Nous avons alors essayé de vérifier le chiffre de « 2 % de coton transformé » annoncé par le commissaire, en prenant contact avec chacun des pays de l’UEMOA pour avoir leurs avis sur ces propos et leurs chiffres par rapport au coton dans leurs pays.

Le président du Burkina, Roch Marc Christian Kaboré a reconnu le faible taux de transformation du coton dans les pays africains.
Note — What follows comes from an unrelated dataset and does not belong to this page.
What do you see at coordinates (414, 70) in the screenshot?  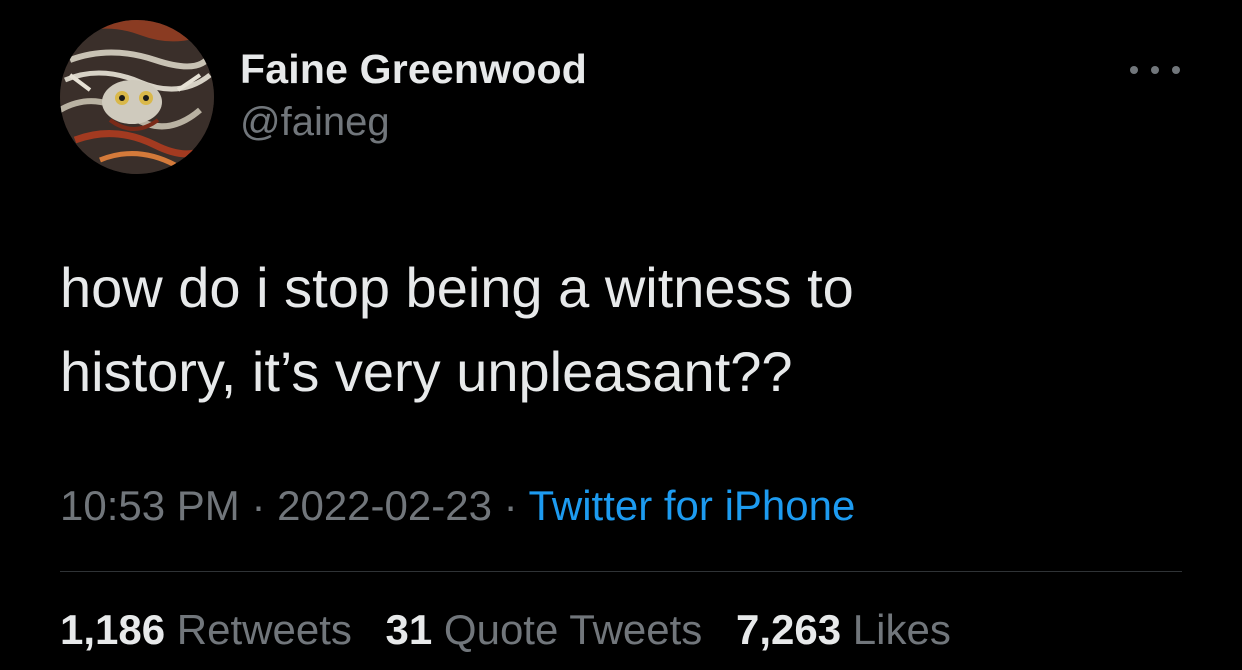 I see `author-display-name: Faine Greenwood` at bounding box center [414, 70].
Selon les chiffres du ministère du Commerce du Burkina Faso de 2018, le Burkina Faso transforme au maximum 3 % de son coton.

«Nous produisons en moyenne 600.000 tonnes de coton par an et nous ne  transformons pas plus de 3 %. », a déclaré le ministère du Commerce, lors du Salon International  du coton et du textile (SICOT)
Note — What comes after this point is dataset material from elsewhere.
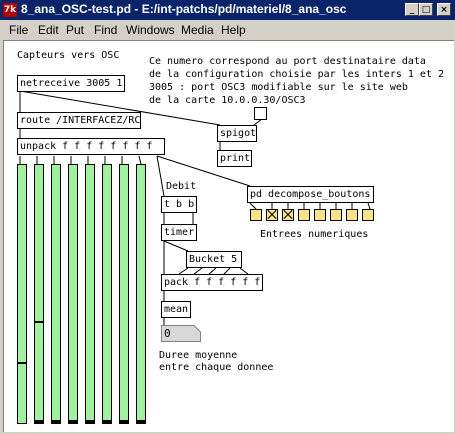 This screenshot has width=455, height=434. Describe the element at coordinates (314, 234) in the screenshot. I see `comment-entrees-numeriques: Entrees numeriques` at that location.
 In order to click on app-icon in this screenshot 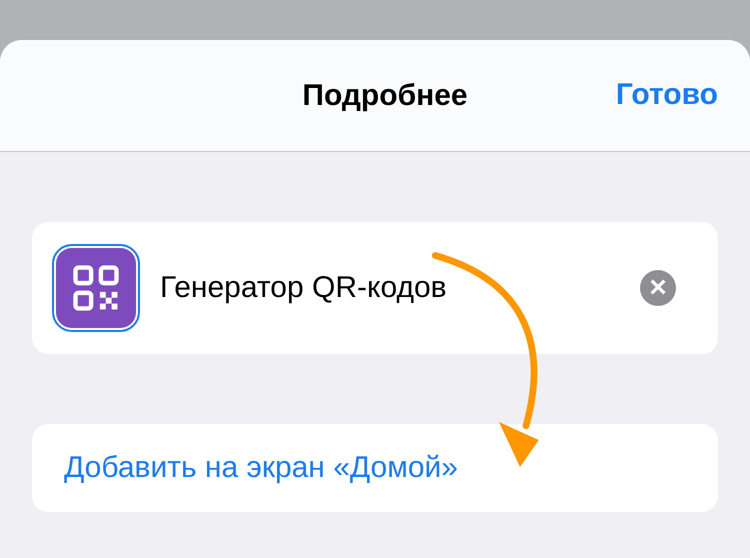, I will do `click(96, 288)`.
Nous avons pu avoir Cheick Ahmed Bamba Fall, cadre à la Société de développement et des fibres textiles du Sénégal (SODEFITEX) qui a expliqué que le chiffre de « 2 % » est même largement au-delà de ce qu’on peut avoir au Sénégal.

« Nous avons vendu que 2 balles de 200 kg sur cette année, vous vous imaginez ? Plus de 99 % de notre production est destinée à l’exportation. Nos principaux acheteurs sont le Bangladesh, le Vietnam ou encore le Pakistan. Nous avons quasiment aucun acheteur africain», a-t-il précisé.
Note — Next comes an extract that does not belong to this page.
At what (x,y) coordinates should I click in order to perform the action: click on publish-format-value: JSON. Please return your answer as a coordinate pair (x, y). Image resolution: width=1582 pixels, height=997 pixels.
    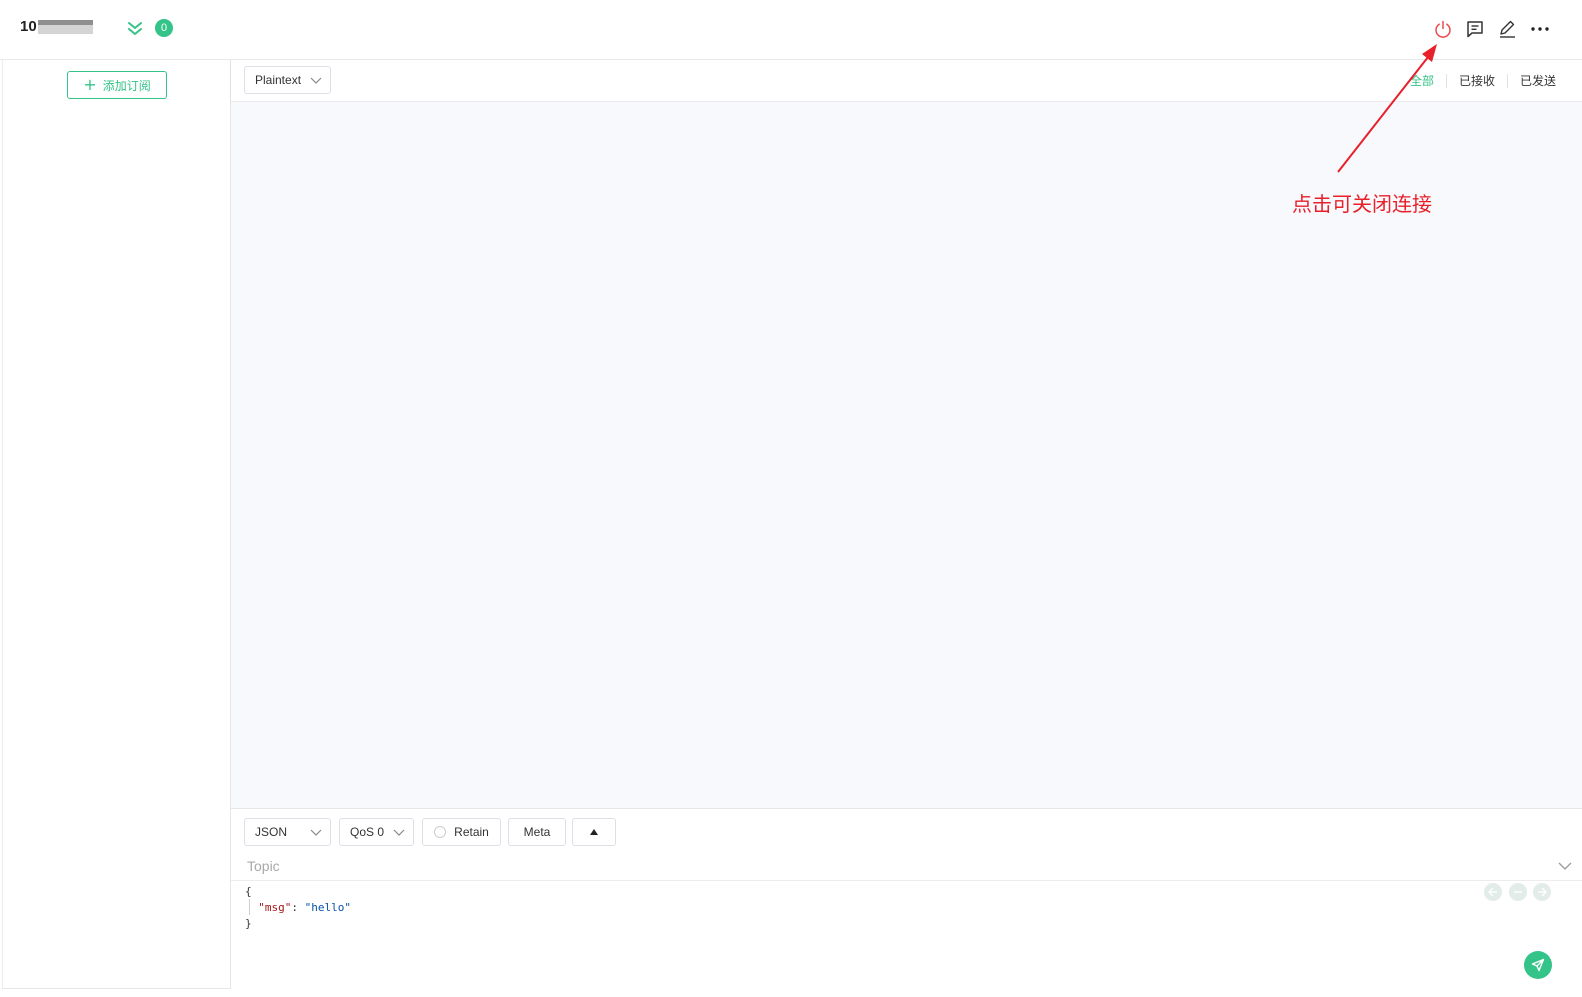
    Looking at the image, I should click on (272, 832).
La question de savoir ce qui empêche la transformation du coton au Sénégal, il a répondu : «Nous nous heurtons à un problème de compétitivité sur le marché. Pour transformer du coton par exemple, il faut de l’énergie pour alimenter les usines. Le coût de l’énergie au Sénégal ne favorise pas cela ».

« Ensuite, même si nous le transformons, qui nous l’achète ? Le Mali commence à trouver un tout petit peu de solution grâce à ses tissus bogolans qui sont faits à partir de son coton transformé »,  a-t-il ajouté.

Pour sa part, Baba Berthé, directeur général de la Compagnie malienne pour le développement du textile  du Mali précise, à propos de son pays « que le taux de transformation locale a reculé au cours des 5 dernières années pour se situer autour de 1 % aujourd’hui »

Que retenir ?

Le commissaire de l’UEMOA Jonas Gbian a affirmé que les pays membres de l’institution régionale transforment à peine 2 % de leur production de coton. Selon les données disponibles, en 2019, les principaux producteurs de coton de la région sont en dessous de ce chiffre. Le Sénégal et le Mali sont même en dessous de ce pourcentage.

L’information est donc en grande partie vraie. Même le Burkina Faso qui affiche le meilleur chiffre ne « dépasse pas 3% ».